*PROMPT*
Swap "dropdown" for "drop-down list" everywhere it appears in the rows below, and reproduce the rows with nothing else changed.

*RECORDS FOR THE EXERCISE*
-=-=-

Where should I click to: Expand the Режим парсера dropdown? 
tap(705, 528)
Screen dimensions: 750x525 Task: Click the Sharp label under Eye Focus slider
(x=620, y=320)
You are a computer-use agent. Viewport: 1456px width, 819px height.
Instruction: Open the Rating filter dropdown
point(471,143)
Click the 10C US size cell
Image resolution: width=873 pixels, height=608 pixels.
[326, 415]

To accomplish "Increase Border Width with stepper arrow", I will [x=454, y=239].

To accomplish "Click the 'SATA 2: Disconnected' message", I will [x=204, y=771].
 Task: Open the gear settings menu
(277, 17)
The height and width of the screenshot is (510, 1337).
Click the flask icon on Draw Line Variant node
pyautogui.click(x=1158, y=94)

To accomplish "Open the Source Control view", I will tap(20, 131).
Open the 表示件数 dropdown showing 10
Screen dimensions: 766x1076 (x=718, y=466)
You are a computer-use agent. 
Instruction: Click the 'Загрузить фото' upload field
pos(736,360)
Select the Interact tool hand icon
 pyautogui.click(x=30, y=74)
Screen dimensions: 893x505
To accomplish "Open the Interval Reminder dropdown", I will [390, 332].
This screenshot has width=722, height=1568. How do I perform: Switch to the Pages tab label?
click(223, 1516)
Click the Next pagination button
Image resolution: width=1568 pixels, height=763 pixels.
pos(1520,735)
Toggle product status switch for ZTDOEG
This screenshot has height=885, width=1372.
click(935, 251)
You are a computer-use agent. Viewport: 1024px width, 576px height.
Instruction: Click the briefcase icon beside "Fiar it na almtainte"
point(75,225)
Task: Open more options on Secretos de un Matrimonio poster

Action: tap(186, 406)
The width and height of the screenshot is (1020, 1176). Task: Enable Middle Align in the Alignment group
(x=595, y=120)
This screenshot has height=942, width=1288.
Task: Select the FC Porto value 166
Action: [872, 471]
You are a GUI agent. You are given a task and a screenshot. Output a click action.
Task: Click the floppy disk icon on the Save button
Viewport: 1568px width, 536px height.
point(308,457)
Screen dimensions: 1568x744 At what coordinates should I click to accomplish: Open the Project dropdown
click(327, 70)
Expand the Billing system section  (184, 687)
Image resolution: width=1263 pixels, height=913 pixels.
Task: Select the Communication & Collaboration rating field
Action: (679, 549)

-=-=-

*FULL OUTPUT*
Where should I click to: Expand the Режим парсера drop-down list? 
tap(705, 528)
Screen dimensions: 750x525 Task: Click the Sharp label under Eye Focus slider
(x=620, y=320)
You are a computer-use agent. Viewport: 1456px width, 819px height.
Instruction: Open the Rating filter drop-down list
point(471,143)
Click the 10C US size cell
Image resolution: width=873 pixels, height=608 pixels.
[326, 415]

To accomplish "Increase Border Width with stepper arrow", I will [x=454, y=239].

To accomplish "Click the 'SATA 2: Disconnected' message", I will [x=204, y=771].
 Task: Open the gear settings menu
(277, 17)
The height and width of the screenshot is (510, 1337).
Click the flask icon on Draw Line Variant node
pyautogui.click(x=1158, y=94)

To accomplish "Open the Source Control view", I will tap(20, 131).
Open the 表示件数 drop-down list showing 10
Screen dimensions: 766x1076 (x=718, y=466)
You are a computer-use agent. 
Instruction: Click the 'Загрузить фото' upload field
pos(736,360)
Select the Interact tool hand icon
 pyautogui.click(x=30, y=74)
Screen dimensions: 893x505
To accomplish "Open the Interval Reminder drop-down list", I will [390, 332].
This screenshot has width=722, height=1568. How do I perform: Switch to the Pages tab label?
click(223, 1516)
Click the Next pagination button
Image resolution: width=1568 pixels, height=763 pixels.
pos(1520,735)
Toggle product status switch for ZTDOEG
This screenshot has height=885, width=1372.
click(935, 251)
You are a computer-use agent. Viewport: 1024px width, 576px height.
Instruction: Click the briefcase icon beside "Fiar it na almtainte"
point(75,225)
Task: Open more options on Secretos de un Matrimonio poster

Action: tap(186, 406)
The width and height of the screenshot is (1020, 1176). Task: Enable Middle Align in the Alignment group
(x=595, y=120)
This screenshot has height=942, width=1288.
Task: Select the FC Porto value 166
Action: [872, 471]
You are a GUI agent. You are given a task and a screenshot. Output a click action.
Task: Click the floppy disk icon on the Save button
Viewport: 1568px width, 536px height.
point(308,457)
Screen dimensions: 1568x744 At what coordinates should I click to accomplish: Open the Project drop-down list
click(327, 70)
Expand the Billing system section  (184, 687)
Image resolution: width=1263 pixels, height=913 pixels.
Task: Select the Communication & Collaboration rating field
Action: (679, 549)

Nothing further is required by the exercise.